Columbia Wrongful Death Workplace Accident Lawyer

When someone goes to work and does not come home, the loss reaches far beyond grief. Families are left without a provider, a parent, a partner, and often without any clear understanding of what their legal rights actually are. A Columbia wrongful death workplace accident lawyer helps those families hold the responsible parties accountable, not just the employer, but third-party contractors, equipment manufacturers, property owners, and anyone else whose negligence contributed to the death. South Carolina law gives surviving family members the right to pursue compensation for what was taken from them, and that window of time to act is limited.

Workplace deaths happen across every industry in the Columbia area, from construction along the rapid development corridors of the Midlands to manufacturing and logistics facilities, agricultural operations in the surrounding counties, and government and utility work throughout Richland and Lexington counties. Each of these environments carries its own risk profile, its own set of potentially responsible parties, and its own set of insurance and regulatory layers that a wrongful death claim must cut through. The workers’ compensation system is typically the first response, but it was never designed to be the only remedy, particularly when a third party bears meaningful responsibility for the death.

What distinguishes a workplace wrongful death claim from other personal injury cases is the layered legal framework that governs it. Workers’ compensation provides benefits to surviving dependents but caps those benefits and shields the employer from most lawsuits. A wrongful death attorney in Columbia looks past that shield to identify every independent theory of liability that allows a full civil action, one that can pursue the complete range of damages: lost lifetime earnings, loss of companionship, funeral and burial expenses, and the full measure of the financial and emotional damage the family has suffered.

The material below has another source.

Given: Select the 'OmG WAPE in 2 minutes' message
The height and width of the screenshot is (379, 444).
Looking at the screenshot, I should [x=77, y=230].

What Families Face When Pursuing These Claims in South Carolina

South Carolina’s wrongful death statute allows certain surviving family members, primarily the spouse and children, to bring a civil claim when a person dies as the result of another’s wrongful act or negligence. The personal representative of the estate files the lawsuit, but the recovery belongs to the statutory beneficiaries. Understanding who can recover, and what categories of loss are compensable, is foundational to building a case that captures the full value of the family’s loss rather than settling for an incomplete accounting.

The three-year statute of limitations for most wrongful death claims in South Carolina runs from the date of death. There are situations where that window is shorter, particularly when a government entity or government employee contributed to the death. Claims against the state, a county, or a municipality require serving statutory notice within a much shorter period, potentially less than one year. Missing that notice deadline can eliminate the right to sue entirely. For families still in the immediate aftermath of a workplace tragedy, these deadlines create real pressure to begin the legal process even while grief is still raw.

Workers’ compensation death benefits run through the South Carolina Workers’ Compensation Commission, which is located in Columbia. Navigating that system is a separate process from a civil wrongful death claim, and the two proceed on different tracks. An attorney handling the wrongful death side of the case coordinates with whatever workers’ compensation benefits the family is entitled to receive while building the independent civil claim against parties outside the employer relationship. Getting both tracks right simultaneously is one of the most practically complex parts of these cases.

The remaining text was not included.